Wer steckt hinter Trinity, wie schnell fahren die Modelle wirklich und welcher Führerschein zählt? Hier bekommst du die Herstellerclaims sauber eingeordnet.

⏱ 12 Min. Lesezeit · Stand: August 2026

Kurz gesagt: Trinity ist eine deutsche E-Roller-Marke aus Meinersen bei Braunschweig. Der Trinity Jupiter GT fährt laut Hersteller bis 125 km/h und wird mit 7 kW Nenndauerleistung und 17 kW Spitzenleistung angegeben. Für den Führerschein zählt allein die Nenndauerleistung, nicht der Peak. Reichweiten wie 300 km sind Herstellerangaben aus dem Prüfstand, keine garantierten Alltagswerte. Darüber, darunter und daneben stehen Saturn GT als schnellerer Großroller und Uranus als kompakter Roller mit Wechselakku. Diese Seite ordnet die Marke im Ressort rund um E-Moto und leichte Elektrofahrzeuge ein.

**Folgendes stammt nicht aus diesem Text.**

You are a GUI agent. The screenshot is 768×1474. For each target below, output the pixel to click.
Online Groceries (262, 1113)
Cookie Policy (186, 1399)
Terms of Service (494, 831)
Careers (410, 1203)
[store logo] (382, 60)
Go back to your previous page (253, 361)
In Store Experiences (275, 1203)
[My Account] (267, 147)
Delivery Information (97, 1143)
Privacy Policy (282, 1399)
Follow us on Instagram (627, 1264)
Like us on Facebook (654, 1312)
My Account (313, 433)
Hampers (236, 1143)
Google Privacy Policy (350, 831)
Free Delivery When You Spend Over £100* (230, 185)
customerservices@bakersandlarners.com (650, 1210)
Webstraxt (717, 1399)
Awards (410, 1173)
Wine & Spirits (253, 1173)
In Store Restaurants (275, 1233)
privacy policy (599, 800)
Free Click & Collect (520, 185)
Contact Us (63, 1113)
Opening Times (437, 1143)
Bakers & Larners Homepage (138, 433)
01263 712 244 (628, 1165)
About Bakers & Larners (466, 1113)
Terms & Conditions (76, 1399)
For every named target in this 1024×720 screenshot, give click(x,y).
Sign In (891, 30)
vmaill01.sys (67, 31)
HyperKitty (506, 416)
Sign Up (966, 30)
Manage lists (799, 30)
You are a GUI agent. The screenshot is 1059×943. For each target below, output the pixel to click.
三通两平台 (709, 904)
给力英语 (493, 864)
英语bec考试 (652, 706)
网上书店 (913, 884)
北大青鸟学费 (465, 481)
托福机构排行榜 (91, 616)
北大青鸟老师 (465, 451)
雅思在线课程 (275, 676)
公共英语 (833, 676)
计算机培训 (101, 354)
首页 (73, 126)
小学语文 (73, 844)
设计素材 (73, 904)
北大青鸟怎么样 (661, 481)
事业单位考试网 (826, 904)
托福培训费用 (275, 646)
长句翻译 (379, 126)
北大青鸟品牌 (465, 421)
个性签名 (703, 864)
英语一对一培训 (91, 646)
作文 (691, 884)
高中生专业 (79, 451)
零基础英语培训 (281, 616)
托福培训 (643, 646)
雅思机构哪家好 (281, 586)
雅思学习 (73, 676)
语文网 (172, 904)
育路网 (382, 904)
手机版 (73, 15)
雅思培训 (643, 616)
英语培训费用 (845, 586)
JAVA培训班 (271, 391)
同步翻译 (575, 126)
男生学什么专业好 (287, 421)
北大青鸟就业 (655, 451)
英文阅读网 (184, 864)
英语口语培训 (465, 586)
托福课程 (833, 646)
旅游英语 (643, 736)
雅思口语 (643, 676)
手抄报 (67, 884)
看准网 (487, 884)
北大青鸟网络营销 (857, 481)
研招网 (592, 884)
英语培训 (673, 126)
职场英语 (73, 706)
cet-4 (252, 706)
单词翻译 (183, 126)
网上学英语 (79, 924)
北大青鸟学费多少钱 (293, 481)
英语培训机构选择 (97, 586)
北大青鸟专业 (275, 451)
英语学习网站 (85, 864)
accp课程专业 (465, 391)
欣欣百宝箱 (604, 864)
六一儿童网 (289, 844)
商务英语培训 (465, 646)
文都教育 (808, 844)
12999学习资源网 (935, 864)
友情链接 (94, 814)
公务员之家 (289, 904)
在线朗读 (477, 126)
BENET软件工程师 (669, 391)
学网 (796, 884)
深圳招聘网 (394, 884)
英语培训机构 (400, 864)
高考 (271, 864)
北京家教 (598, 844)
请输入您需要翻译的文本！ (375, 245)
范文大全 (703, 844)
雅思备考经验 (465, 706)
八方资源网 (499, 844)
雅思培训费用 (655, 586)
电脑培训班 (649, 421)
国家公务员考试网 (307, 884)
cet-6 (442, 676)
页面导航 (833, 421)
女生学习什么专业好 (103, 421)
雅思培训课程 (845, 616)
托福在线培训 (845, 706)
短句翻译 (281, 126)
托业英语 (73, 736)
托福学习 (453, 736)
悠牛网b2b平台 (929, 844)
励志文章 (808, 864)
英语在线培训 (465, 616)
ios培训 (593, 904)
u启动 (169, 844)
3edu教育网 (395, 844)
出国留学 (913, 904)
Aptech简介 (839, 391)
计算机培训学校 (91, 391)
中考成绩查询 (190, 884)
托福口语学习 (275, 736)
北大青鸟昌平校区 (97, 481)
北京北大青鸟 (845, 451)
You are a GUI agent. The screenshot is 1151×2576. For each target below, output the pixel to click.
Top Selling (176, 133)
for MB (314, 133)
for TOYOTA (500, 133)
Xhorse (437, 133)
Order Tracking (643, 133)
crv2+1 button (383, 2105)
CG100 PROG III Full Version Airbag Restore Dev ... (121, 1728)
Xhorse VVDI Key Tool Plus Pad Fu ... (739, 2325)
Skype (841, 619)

Wer ist Trinity — deutsche Marke, Herkunft und Vertriebsweg

Trinity ist keine anonyme Importmarke, sondern ein deutsches Unternehmen. Hinter den Rollern steht die Trinity Electric Vehicles GmbH mit Sitz im Felde 6 in 38536 Meinersen. Der Ort liegt bei Braunschweig in Niedersachsen. Im Handelsregister ist die Firma unter HRB 203577 beim Amtsgericht Hildesheim eingetragen.

Die Marke ist seit 2013 aktiv und hat sich auf Elektroroller spezialisiert. Der Vertrieb läuft überwiegend direkt über den Hersteller-Shop. Das heißt: Du kaufst oft nicht im klassischen Fachhandel, sondern bestellst beim Anbieter selbst. Reseller und Fachhändler ergänzen diesen Weg, sind aber nicht der Regelfall.

Für dich als Käufer hat das zwei Seiten. Der Direktvertrieb hält die Struktur schlank und die Marke nah am Kunden. Dafür fehlt oft das dichte Werkstattnetz großer Roller-Hersteller. Prüfe deshalb vor dem Kauf, wie Service, Ersatzteile und Garantie in deiner Region geregelt sind.

Die Modellpalette 2026 im Überblick

Trinity fährt 2026 mit drei Baureihen, die sich klar nach Tempo und Größe sortieren. Ganz oben steht der Jupiter GT als großer Tourenroller mit hoher Reichweite. Der Saturn GT setzt darüber an, mit mehr Leistung und höherem Topspeed. Der Uranus ist der kompakte Stadtroller mit dem Wechselakku-Konzept.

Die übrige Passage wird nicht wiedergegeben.